The land of pamplemousse, breadfruit, D cup frangipani toting beauties, and French food opulence.
This is our front yard as we lie tied stern to the marina wall looking out over the nearby island of Moorea, and watching super strong Polynesian men training for the forthcoming canoe race around the island.
We almost feel guilty as we clink glasses "sante".
The marina is host to large boat and small. Our neighbour sure cut us down to size!
As you walk out of Taina marina in Papeete, or take le bus to town, the first thing you notice is that you can only catch the most occasional glimpse of the lagoon or beach. The rich have fenced it off for themselves.
Their houses fringe the beach and 8 ft walls are a most effective barrier to keep the landless at bay.

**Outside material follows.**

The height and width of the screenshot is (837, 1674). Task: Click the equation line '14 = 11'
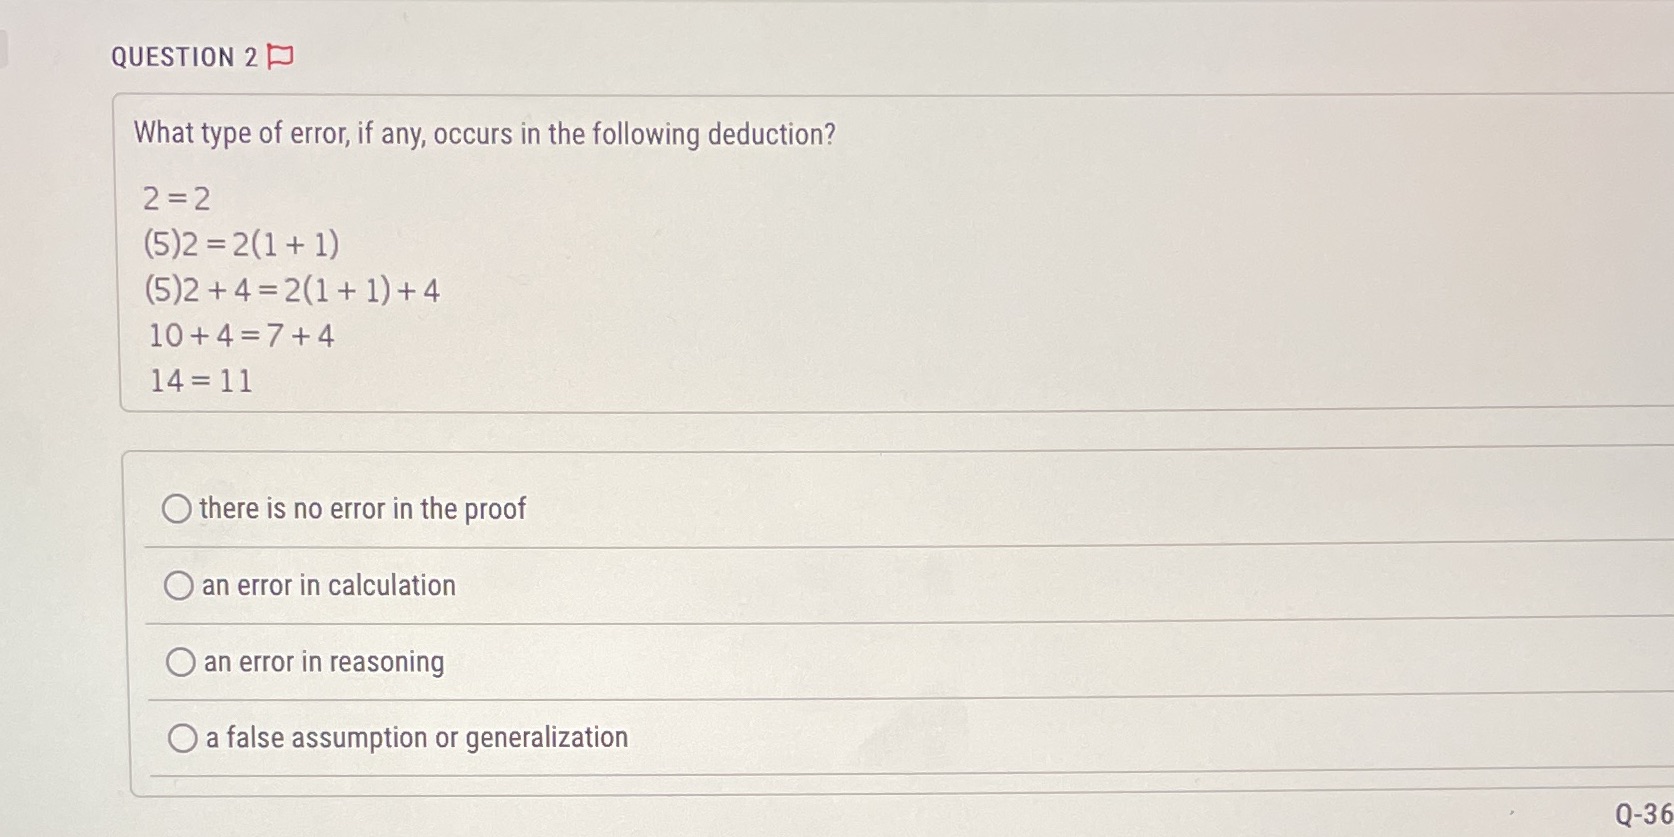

It is mostly the local people who use the splendid bus service. The French drive the citrons, renaults etc. But there does appear to be a high level of friendliness from all.
It is sad to know that we are in the southern hemisphere, in the pacific and we have to say we are in France. The colonial rule stretches on and on.
Mururoa is just to the south east.
Where stuttering is not an impediment.
Most of the locations in Tahiti are in Polynesian; a language where every syllable is pronounced.
Try our nearest suburb Faaa, pronounced far,ar,ar.
We rest our case.
Canard and chow mien
The roulottes are loads of fun.
These food vans offer fairly sophisticated tucker. Tamarind duck was the standout. Plastic seats and tables are provided.
Small fleets of these vans set up at well known locations, the most prominent is on the promenade smack bang in the middle of town.
They are open most nights, but the yachties tend to congregate on a saturday.
The Polynesians flock to them.
Music is the go. One night we enjoyed reggae, but on a follow up visit we had to endure the music of the god botherers. The luck of the draw.
It's a tiny world
Lo and behold there are Aussie voices everywhere.
Peter Hardy and Millie, from our own yacht club, Hobsons Bay, hail us at dusk from the dock. They are in Tahiti to sail to the Cook islands on a sustainable holiday on a yacht that collects data on plastic pollution in the ocean. It turns out Yo and Peter taught together at Footscray City for years.
Inside the marina are a couple of people from Geelong who belong to the same yacht club as our friends Bill Ethell and Danny Connor.